Available records =>

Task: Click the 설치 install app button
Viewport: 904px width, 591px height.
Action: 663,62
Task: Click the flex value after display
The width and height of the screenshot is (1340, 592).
* * *
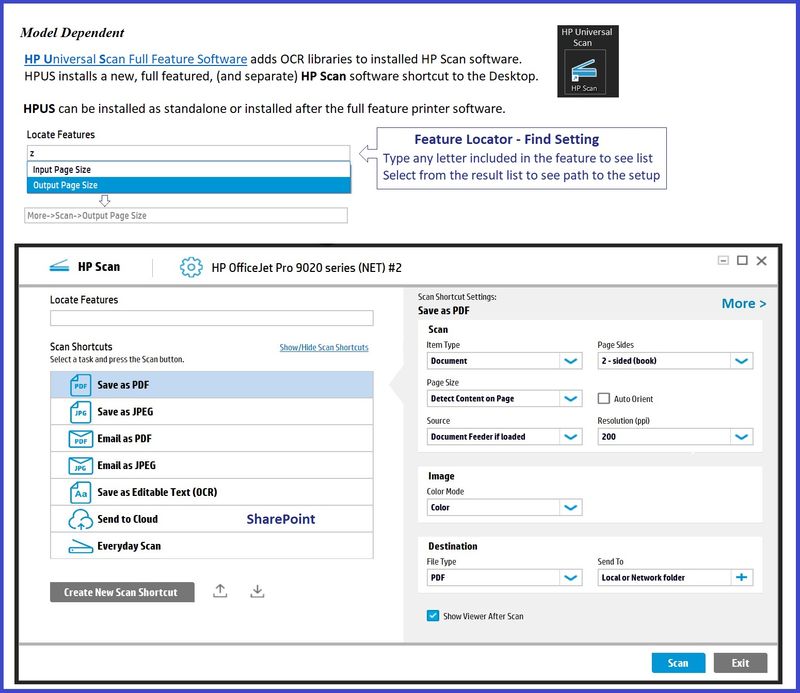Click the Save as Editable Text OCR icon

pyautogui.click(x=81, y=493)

Work task => Working from the material above, restate word for word the lines between the line with "Viewport: 904px width, 591px height." and the line with "The width and", both included, and only those.

Exercise result =>
Viewport: 904px width, 591px height.
Action: 663,62
Task: Click the flex value after display
The width and height of the screenshot is (1340, 592).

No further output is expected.